UN envoy: Quartet, Arab nation talks to take place on Sept. 23

By Rami Hipsch, Haaretz Correspondent and The Associated Press

The international Mideast mediators known as the Quartet will meet with key Arab nations next month to promote new efforts to revive the Arab-Israeli peace process, the United Nations' top Middle East envoy said Wednesday.

Michael Williams, the UN special coordinator for the Middle East peace process, told the Security Council the Sept. 23 meeting would be hosted by UN Secretary-General Ban Ki-moon at UN headquarters.

In attendance would be the Arab League committee that has been promoting a pan-Arab plan for peace with Israel which was presented by Egyptian and Jordanian foreign ministers on a trip to Israel in July. A UN official said other likely participants are Qatar, Saudi Arabia, Lebanon and Syria.

Williams expressed "guarded optimism" on Wednesday about prospects for peace in the region because of growing Palestinian-Israeli dialogue and international involvement.

But Williams, in a final report to the Security Council before leaving his job after just three months, said both diplomatic and practical measures needed to be kept up to stop a renewed peace process from running out of steam.

Following a visit to the region, "I returned guardedly optimistic, but conscious of many challenges ahead," he said.

Williams, a Briton, said a "substantive dialogue" developing between Palestinian Authority Chairman Mahmoud Abbas and Prime Minister Ehud Olmert and reform efforts by a new Palestinian government had "created growing expectations."

Abbas and Olmert met most recently on Tuesday.

The naming of former British Prime Minister Tony Blair as an international Middle East envoy, more active regional diplomacy and preparations for a U.S.-sponsored conference in November on Palestinian statehood have helped, he said.

The attempted relaunch of the peace process has been a paradoxical result of the takeover of the Gaza Strip by the Palestinian militant group Hamas from Abbas' forces in June.

Though the split has been widely deplored by Arab states and the United Nations, it enabled Abbas to fire the former Hamas-led Palestinian government, establish control in the West Bank and re-establish dialogue with Israel and the West.

But, Williams said, "The diplomatic process will need to be carefully monitored and supported, and must be buttressed by urgent and meaningful steps on the ground, if the many factors that could derail efforts are to be overcome."

He said Israel needed to ease restrictions on movement in the West Bank and end incursions there, while the Palestinian Authority needed to deploy "credible security personnel" on the streets of West Bank cities.

He also said Israel should start to curb continuing Jewish settlement activity in the West Bank that he said "undermines hopes for a contiguous Palestinian state."

Williams said peace talks had to "shift gear, to achieve concrete agreements on permanent status issues and steps of implementation" - a task he said was not easy but "can be achieved."

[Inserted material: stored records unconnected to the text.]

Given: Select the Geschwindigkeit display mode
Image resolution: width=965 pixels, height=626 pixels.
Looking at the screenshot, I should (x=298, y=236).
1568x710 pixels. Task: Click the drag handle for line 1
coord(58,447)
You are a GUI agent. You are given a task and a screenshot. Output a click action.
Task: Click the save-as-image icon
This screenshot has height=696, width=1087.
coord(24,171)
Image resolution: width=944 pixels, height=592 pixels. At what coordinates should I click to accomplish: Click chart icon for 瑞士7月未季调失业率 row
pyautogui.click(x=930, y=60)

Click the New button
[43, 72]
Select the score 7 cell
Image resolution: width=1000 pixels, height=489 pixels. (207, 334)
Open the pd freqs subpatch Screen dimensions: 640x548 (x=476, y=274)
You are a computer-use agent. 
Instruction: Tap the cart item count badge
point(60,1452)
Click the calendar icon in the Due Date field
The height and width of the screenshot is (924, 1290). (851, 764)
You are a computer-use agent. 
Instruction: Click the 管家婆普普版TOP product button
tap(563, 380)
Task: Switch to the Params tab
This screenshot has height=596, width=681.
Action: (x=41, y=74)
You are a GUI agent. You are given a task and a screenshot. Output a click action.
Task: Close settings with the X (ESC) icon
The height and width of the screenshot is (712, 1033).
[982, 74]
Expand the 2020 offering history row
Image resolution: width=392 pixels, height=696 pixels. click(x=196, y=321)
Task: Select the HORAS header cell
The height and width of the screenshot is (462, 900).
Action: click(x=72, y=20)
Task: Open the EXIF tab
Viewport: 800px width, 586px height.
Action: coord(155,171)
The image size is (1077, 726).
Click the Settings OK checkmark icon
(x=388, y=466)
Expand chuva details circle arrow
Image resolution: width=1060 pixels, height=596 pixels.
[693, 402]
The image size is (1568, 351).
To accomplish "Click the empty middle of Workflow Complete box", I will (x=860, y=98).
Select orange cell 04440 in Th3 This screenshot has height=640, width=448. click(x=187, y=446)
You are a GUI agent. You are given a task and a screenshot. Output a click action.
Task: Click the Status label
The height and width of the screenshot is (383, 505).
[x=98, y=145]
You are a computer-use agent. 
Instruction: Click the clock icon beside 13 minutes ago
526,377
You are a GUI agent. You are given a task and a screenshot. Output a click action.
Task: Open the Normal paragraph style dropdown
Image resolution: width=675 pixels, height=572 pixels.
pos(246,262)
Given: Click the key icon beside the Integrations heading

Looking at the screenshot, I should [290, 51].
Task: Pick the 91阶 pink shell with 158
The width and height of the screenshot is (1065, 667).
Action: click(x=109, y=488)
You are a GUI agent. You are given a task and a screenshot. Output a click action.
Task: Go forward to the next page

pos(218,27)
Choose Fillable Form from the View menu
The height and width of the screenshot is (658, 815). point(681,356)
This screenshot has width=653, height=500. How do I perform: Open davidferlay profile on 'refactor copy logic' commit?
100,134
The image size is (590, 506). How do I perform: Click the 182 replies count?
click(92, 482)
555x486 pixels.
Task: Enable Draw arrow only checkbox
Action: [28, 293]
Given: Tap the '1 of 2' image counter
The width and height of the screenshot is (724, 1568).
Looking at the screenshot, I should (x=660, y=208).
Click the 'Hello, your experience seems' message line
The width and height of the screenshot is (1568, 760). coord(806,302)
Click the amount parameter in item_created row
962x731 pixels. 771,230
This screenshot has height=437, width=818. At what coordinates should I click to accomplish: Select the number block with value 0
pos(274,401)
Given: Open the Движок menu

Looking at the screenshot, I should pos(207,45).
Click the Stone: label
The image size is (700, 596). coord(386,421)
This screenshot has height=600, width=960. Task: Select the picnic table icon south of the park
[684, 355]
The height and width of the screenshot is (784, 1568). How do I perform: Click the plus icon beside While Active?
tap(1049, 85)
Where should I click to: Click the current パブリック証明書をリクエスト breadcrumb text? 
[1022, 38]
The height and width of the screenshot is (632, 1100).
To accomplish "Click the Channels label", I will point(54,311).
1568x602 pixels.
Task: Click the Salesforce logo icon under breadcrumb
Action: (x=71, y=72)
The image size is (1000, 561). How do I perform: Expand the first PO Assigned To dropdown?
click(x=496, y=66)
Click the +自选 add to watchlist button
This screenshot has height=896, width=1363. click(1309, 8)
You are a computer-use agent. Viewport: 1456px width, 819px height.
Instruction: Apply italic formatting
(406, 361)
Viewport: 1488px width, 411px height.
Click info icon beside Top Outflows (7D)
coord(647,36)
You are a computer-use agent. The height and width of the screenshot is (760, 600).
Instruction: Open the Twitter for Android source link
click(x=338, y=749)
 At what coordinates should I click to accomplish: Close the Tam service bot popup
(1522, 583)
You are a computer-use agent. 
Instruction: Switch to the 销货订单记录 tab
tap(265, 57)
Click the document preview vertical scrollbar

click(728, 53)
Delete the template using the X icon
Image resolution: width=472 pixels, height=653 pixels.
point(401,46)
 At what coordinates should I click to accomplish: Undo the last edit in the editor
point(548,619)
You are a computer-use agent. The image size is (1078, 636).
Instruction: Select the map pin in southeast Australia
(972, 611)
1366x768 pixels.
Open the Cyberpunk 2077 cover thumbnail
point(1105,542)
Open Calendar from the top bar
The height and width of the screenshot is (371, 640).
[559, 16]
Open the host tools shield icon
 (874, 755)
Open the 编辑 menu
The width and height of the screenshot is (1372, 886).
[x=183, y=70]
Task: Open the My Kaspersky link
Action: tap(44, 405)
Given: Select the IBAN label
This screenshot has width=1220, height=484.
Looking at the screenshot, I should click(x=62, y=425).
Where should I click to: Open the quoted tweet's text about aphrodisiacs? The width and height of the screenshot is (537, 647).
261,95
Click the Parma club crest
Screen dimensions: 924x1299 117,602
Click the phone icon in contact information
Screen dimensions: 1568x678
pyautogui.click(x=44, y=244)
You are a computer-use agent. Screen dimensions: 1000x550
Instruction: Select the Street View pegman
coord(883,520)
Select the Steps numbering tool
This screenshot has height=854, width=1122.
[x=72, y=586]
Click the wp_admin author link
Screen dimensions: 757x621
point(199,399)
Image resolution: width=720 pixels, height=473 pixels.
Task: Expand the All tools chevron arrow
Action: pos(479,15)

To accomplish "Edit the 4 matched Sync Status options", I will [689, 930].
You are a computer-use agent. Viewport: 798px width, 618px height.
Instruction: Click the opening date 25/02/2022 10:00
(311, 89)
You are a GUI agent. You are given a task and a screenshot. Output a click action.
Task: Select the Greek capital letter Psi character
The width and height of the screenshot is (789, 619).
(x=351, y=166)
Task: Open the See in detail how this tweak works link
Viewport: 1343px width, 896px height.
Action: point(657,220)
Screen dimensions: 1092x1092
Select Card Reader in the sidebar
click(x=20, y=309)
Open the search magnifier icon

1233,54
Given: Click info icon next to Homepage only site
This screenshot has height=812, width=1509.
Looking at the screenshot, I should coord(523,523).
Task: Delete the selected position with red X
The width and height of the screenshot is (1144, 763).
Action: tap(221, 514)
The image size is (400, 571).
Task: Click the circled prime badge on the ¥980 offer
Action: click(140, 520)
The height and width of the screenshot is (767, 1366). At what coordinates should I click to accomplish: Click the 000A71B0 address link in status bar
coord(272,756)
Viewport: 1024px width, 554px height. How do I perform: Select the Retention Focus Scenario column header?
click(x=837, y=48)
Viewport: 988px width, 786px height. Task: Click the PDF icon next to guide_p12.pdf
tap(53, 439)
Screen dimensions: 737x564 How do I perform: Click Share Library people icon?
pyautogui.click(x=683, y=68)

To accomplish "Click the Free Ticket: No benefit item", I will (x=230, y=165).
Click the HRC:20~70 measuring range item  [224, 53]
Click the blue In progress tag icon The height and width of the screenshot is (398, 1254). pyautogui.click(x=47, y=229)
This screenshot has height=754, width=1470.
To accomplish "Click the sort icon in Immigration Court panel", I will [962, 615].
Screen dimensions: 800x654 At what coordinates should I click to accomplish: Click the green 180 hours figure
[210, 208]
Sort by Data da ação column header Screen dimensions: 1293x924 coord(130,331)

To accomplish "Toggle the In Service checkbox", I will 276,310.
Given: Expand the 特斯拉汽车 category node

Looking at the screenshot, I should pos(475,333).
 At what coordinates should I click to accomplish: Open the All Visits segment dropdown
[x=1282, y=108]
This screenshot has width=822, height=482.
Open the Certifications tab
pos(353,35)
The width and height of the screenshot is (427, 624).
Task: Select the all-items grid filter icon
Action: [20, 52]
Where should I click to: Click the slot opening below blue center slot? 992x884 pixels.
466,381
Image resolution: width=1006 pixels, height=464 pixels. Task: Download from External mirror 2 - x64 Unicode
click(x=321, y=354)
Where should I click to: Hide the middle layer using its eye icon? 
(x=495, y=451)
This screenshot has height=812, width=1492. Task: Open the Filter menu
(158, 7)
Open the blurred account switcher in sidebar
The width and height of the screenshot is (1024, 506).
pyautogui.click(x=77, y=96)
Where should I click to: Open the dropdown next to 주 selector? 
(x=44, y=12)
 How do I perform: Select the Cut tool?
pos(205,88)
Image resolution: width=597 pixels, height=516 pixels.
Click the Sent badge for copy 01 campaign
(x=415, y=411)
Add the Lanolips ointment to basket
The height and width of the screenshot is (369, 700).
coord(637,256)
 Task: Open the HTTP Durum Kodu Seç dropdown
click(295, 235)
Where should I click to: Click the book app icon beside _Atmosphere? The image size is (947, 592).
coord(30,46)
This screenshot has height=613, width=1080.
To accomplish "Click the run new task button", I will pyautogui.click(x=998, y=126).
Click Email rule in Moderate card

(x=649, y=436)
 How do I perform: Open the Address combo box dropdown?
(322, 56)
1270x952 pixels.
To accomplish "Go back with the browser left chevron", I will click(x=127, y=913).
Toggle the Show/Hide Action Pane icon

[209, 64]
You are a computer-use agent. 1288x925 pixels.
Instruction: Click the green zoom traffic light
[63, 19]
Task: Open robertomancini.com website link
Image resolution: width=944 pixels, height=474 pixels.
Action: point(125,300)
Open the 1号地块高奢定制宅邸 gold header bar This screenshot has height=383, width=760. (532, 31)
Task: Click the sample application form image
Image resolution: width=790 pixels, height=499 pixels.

"We cannot afford a new failure in the efforts to revive the Arab-Israeli peace process," Williams said. "There is hope now which has been absent for almost seven years. A setback at this stage could have serious consequences."

Williams, who succeeded Peruvian Alvaro de Soto in the UN job in May, has accepted a post as British Middle East envoy with the new government of Prime Minister Gordon Brown. No replacement has yet been named.